EXERCISE DESCRIPTION =>
Your response should contain every record below, copied exactly.

═══ ENTRIES SHOWN ═══

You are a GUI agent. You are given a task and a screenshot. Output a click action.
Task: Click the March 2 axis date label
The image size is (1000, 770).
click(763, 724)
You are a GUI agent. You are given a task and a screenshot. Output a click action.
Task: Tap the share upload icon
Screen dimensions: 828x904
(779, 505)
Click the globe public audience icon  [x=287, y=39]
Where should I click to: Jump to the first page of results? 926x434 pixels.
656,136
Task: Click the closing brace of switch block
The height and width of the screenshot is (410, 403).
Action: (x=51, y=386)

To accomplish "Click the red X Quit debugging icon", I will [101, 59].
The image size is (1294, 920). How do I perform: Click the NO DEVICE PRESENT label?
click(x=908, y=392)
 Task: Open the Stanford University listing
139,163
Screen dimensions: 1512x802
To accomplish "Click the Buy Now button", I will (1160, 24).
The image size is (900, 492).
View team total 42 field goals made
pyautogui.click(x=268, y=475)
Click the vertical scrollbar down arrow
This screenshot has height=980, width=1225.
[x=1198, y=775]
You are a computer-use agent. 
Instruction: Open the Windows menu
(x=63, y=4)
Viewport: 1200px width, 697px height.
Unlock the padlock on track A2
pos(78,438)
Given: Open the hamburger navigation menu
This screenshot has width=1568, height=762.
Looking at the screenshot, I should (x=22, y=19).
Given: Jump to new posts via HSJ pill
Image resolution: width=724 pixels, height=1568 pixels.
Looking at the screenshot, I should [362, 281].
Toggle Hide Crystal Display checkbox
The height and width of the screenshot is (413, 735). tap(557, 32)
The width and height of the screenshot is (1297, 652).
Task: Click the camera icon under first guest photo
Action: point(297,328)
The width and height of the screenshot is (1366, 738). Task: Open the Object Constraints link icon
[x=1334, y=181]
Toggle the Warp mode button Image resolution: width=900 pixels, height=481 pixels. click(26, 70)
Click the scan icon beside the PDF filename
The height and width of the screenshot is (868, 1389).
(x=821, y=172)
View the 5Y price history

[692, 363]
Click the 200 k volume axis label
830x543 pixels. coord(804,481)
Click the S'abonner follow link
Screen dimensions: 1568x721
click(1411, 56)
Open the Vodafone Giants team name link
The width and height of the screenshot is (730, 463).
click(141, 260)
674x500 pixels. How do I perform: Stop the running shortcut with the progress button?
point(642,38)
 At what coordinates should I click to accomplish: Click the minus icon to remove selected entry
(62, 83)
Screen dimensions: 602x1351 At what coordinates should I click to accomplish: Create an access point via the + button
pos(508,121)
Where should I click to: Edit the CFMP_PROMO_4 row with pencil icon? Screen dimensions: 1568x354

═══

OUTPUT OF THE EXERCISE =>
You are a GUI agent. You are given a task and a screenshot. Output a click action.
Task: Click the March 2 axis date label
The image size is (1000, 770).
click(763, 724)
You are a GUI agent. You are given a task and a screenshot. Output a click action.
Task: Tap the share upload icon
Screen dimensions: 828x904
(779, 505)
Click the globe public audience icon  [x=287, y=39]
Where should I click to: Jump to the first page of results? 926x434 pixels.
656,136
Task: Click the closing brace of switch block
The height and width of the screenshot is (410, 403).
Action: (x=51, y=386)

To accomplish "Click the red X Quit debugging icon", I will [101, 59].
The image size is (1294, 920). How do I perform: Click the NO DEVICE PRESENT label?
click(x=908, y=392)
 Task: Open the Stanford University listing
139,163
Screen dimensions: 1512x802
To accomplish "Click the Buy Now button", I will (1160, 24).
The image size is (900, 492).
View team total 42 field goals made
pyautogui.click(x=268, y=475)
Click the vertical scrollbar down arrow
This screenshot has height=980, width=1225.
[x=1198, y=775]
You are a computer-use agent. 
Instruction: Open the Windows menu
(x=63, y=4)
Viewport: 1200px width, 697px height.
Unlock the padlock on track A2
pos(78,438)
Given: Open the hamburger navigation menu
This screenshot has width=1568, height=762.
Looking at the screenshot, I should (x=22, y=19).
Given: Jump to new posts via HSJ pill
Image resolution: width=724 pixels, height=1568 pixels.
Looking at the screenshot, I should [362, 281].
Toggle Hide Crystal Display checkbox
The height and width of the screenshot is (413, 735). tap(557, 32)
The width and height of the screenshot is (1297, 652).
Task: Click the camera icon under first guest photo
Action: point(297,328)
The width and height of the screenshot is (1366, 738). Task: Open the Object Constraints link icon
[x=1334, y=181]
Toggle the Warp mode button Image resolution: width=900 pixels, height=481 pixels. click(26, 70)
Click the scan icon beside the PDF filename
The height and width of the screenshot is (868, 1389).
(x=821, y=172)
View the 5Y price history

[692, 363]
Click the 200 k volume axis label
830x543 pixels. coord(804,481)
Click the S'abonner follow link
Screen dimensions: 1568x721
click(1411, 56)
Open the Vodafone Giants team name link
The width and height of the screenshot is (730, 463).
click(141, 260)
674x500 pixels. How do I perform: Stop the running shortcut with the progress button?
point(642,38)
 At what coordinates should I click to accomplish: Click the minus icon to remove selected entry
(62, 83)
Screen dimensions: 602x1351 At what coordinates should I click to accomplish: Create an access point via the + button
pos(508,121)
Where should I click to: Edit the CFMP_PROMO_4 row with pencil icon? Screen dimensions: 1568x354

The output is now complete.